La mise en scène de Mateo Gil, classique mais souvent somptueuse, magnifie les décors tout autant que les rapports humains. Parfois d’une réelle ampleur, elle confirme le film dans sa qualité de spectacle à l’ancienne, modeste et fait avec soin, guidé par la passion. La déférence du réalisateur envers ses classiques ne va pas, il faut bien le dire, sans une certaine frilosité, qui l’empêche régulièrement de décoller vers les cimes élégiaques qu’il semble convoiter. Les (nombreuses) scènes de flash-back, retraçant la jeunesse de Cassidy et son amitié avec le Sundance Kid, accusent ainsi leur allégeance au film culte de George Roy Hill, mais sont aussi les plus faibles du métrage.
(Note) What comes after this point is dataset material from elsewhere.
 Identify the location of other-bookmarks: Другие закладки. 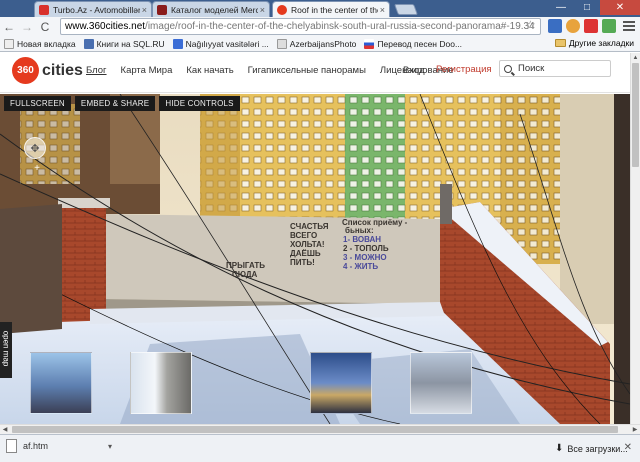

Davantage concluant dans son versant "présent", soutenu par une paire d’acteurs aux univers différents mais en parfaite alchimie, Blackthorn teinte sa noirceur crépusculaire de couleurs plus ouatées, son pessimisme de doux désenchantement, sa dureté rêche d’un peu de baume et de coton. La voix rocailleuse de Shepard, chantonnant une ballade dans le générique de fin, résonne alors comme un délicat requiem, celui d’une époque révolue et d’une amitié manquée.